Chronic exposure to alcohol during development alters the calcium currents of cultured cerebellar Purkinje neurons

The effect of chronic exposure to alcohol during development on the calcium currents of rat cerebellar Purkinje neurons was studied in a culture model system using voltage clamp techniques. The neurons were exposed to 30 mM alcohol (ethanol) during the main period of morphological and physiological development. The calcium currents were measured at the end of the treatment period, which lasted for 8–10 days. The currents were evoked by a series of depolarizing test commands from holding potentials of −62 mV and −90 mV. The evoked currents were qualitatively similar in control and alcohol-treated neurons and were comprised of a high threshold slowly inactivating calcium current and a low threshold rapidly inactivating calcium current. The low threshold current could be observed in isolation at test potentials ranging from −50 to − 30 mV. The mean peak amplitude of this current was significantly smaller in the alcohol-treated neurons compared to controls. At more depolarized test potentials, the high threshold current dominated the current response, which was characterized by an initial peak that slowly declined to a smaller relatively sustained level.
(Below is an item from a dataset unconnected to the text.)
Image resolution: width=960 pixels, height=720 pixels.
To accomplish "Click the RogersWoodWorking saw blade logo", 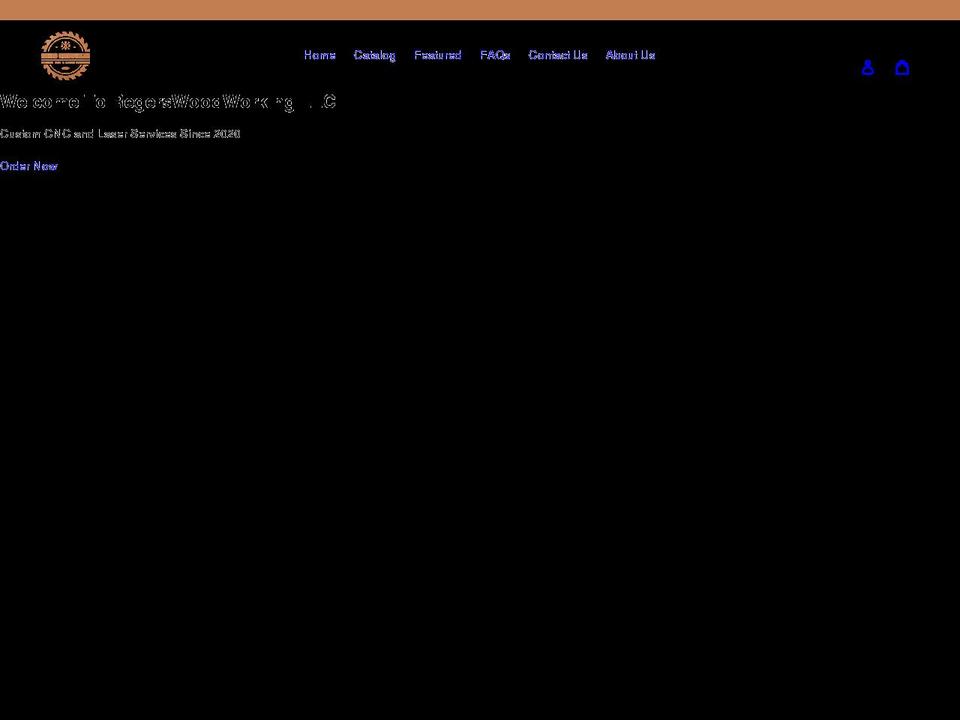I will tap(65, 55).
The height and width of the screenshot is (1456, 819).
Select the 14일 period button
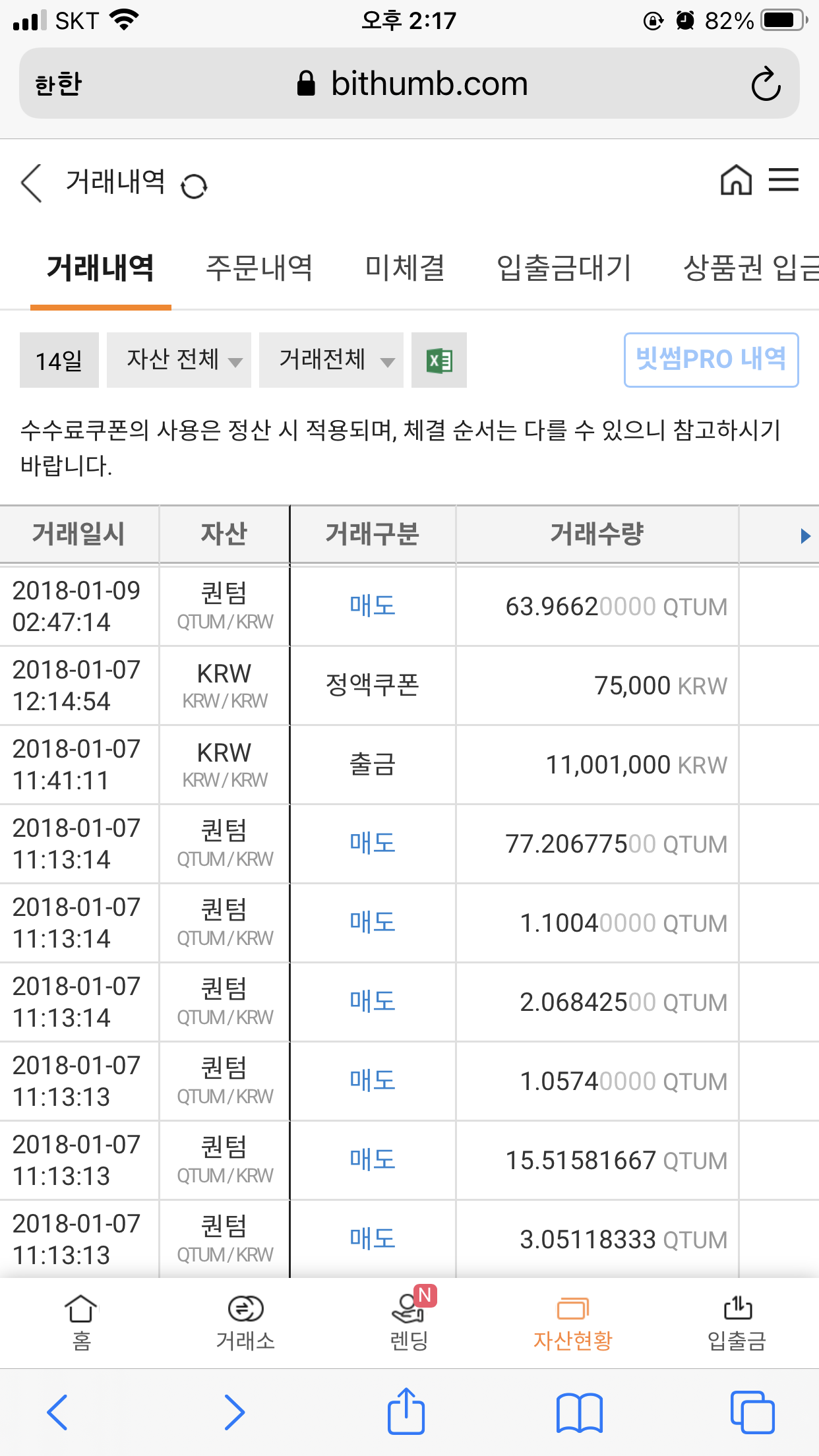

The mean amplitude of the high threshold current at both peak and sustained levels was significantly larger in the alcohol-treated neurons compared to controls. Measurement of cell size indicated that alcohol-treated neurons were approximately 25% smaller than control neurons, a difference that could contribute to the smaller low threshold current observed in these neurons. These data show that chronic exposure to alcohol during the development can significantly influence the amplitude of calcium currents of the cultured Purkinje neurons. Alterations of these currents by alcohol could have multiple effects on the developing Purkinje neurons and may contribute to the structural and functional changes observed in animal models of fetal alcohol syndrome.